------ DATA SUPPLIED

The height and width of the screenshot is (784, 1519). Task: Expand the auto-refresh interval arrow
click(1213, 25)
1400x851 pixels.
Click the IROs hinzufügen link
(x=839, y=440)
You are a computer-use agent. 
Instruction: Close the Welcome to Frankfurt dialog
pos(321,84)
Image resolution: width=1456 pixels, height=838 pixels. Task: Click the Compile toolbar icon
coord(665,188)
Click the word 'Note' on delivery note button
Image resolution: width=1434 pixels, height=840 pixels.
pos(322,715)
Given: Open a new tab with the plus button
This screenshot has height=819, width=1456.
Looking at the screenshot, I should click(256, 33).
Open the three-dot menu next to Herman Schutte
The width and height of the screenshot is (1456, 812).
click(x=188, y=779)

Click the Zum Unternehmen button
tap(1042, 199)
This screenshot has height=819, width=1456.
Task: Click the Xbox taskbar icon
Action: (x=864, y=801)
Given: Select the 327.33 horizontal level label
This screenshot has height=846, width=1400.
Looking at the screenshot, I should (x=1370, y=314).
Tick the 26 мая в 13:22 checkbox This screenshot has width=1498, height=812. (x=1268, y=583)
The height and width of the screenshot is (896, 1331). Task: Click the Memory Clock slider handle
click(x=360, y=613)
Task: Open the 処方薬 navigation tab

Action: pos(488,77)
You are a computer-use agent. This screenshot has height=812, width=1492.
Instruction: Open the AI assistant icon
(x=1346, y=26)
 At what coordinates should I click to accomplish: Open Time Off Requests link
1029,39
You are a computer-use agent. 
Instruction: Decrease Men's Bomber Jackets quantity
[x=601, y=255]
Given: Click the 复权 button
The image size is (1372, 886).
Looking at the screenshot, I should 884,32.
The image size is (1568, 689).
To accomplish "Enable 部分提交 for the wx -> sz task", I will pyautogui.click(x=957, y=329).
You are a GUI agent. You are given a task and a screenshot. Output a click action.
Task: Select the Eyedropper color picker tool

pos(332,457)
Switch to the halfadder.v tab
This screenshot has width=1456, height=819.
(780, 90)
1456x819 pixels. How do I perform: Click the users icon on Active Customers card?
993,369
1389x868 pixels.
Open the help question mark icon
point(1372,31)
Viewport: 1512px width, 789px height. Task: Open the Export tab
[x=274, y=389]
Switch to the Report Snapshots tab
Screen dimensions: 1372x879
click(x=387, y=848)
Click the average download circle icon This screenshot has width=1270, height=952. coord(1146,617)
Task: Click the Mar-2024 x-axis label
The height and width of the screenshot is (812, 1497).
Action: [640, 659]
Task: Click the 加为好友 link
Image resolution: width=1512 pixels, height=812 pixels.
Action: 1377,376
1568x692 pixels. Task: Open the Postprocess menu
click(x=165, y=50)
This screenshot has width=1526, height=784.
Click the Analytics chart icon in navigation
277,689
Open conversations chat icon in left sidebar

------------

## TASK ITEM
Give exactly, and nothing besides, the lines from the one in which "The image size is (1372, 886)." occurs through the end of the records.

## EXERCISE OUTPUT
The image size is (1372, 886).
Looking at the screenshot, I should 884,32.
The image size is (1568, 689).
To accomplish "Enable 部分提交 for the wx -> sz task", I will pyautogui.click(x=957, y=329).
You are a GUI agent. You are given a task and a screenshot. Output a click action.
Task: Select the Eyedropper color picker tool

pos(332,457)
Switch to the halfadder.v tab
This screenshot has width=1456, height=819.
(780, 90)
1456x819 pixels. How do I perform: Click the users icon on Active Customers card?
993,369
1389x868 pixels.
Open the help question mark icon
point(1372,31)
Viewport: 1512px width, 789px height. Task: Open the Export tab
[x=274, y=389]
Switch to the Report Snapshots tab
Screen dimensions: 1372x879
click(x=387, y=848)
Click the average download circle icon This screenshot has width=1270, height=952. coord(1146,617)
Task: Click the Mar-2024 x-axis label
The height and width of the screenshot is (812, 1497).
Action: [640, 659]
Task: Click the 加为好友 link
Image resolution: width=1512 pixels, height=812 pixels.
Action: 1377,376
1568x692 pixels. Task: Open the Postprocess menu
click(x=165, y=50)
This screenshot has width=1526, height=784.
Click the Analytics chart icon in navigation
277,689
Open conversations chat icon in left sidebar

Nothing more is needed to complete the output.